* **Action item**:
Go through the lines below. Copy those with "Blue".

* **Records for this exercise**:
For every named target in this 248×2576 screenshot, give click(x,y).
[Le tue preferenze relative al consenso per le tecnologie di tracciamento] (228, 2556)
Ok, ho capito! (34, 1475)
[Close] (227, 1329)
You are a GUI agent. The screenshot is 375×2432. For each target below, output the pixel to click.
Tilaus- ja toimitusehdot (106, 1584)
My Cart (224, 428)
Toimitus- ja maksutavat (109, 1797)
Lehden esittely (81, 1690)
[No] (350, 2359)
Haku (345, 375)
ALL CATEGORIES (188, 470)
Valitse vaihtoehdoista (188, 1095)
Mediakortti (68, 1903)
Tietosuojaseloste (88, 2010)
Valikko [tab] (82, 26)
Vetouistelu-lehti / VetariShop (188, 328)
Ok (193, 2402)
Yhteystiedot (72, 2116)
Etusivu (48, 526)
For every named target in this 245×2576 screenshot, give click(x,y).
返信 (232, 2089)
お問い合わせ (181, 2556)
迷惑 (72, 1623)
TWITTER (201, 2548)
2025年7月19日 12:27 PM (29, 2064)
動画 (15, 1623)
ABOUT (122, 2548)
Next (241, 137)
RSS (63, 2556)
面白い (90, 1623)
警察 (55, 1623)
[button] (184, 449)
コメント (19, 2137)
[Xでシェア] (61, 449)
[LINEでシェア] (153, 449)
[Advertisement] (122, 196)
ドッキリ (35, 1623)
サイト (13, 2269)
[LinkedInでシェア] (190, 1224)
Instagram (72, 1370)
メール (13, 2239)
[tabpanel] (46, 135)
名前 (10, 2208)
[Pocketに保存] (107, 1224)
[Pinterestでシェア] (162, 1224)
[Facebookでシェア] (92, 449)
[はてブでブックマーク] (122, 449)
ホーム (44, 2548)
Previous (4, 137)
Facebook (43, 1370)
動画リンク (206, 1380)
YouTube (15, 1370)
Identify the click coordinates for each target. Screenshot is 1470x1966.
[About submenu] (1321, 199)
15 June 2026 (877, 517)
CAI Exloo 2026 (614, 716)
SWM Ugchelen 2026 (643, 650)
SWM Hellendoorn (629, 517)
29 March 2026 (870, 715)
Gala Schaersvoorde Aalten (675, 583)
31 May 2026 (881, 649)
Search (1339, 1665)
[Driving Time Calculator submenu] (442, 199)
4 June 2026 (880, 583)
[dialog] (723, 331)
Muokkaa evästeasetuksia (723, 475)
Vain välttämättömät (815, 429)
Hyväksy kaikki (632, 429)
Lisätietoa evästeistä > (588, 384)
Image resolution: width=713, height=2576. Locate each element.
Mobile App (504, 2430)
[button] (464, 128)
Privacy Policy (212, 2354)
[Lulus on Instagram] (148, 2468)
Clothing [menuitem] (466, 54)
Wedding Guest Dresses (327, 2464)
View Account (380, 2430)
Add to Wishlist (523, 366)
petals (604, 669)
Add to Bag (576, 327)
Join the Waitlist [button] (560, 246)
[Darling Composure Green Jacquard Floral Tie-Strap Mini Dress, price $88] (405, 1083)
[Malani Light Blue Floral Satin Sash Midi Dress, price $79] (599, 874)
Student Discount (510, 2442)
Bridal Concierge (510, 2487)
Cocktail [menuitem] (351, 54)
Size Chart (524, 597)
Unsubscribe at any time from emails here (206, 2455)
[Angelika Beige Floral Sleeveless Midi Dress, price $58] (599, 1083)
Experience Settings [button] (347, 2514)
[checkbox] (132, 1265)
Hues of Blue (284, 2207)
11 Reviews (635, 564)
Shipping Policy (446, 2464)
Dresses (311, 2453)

* **Your solution**:
[Malani Light Blue Floral Satin Sash Midi Dress, price $79] (599, 874)
Hues of Blue (284, 2207)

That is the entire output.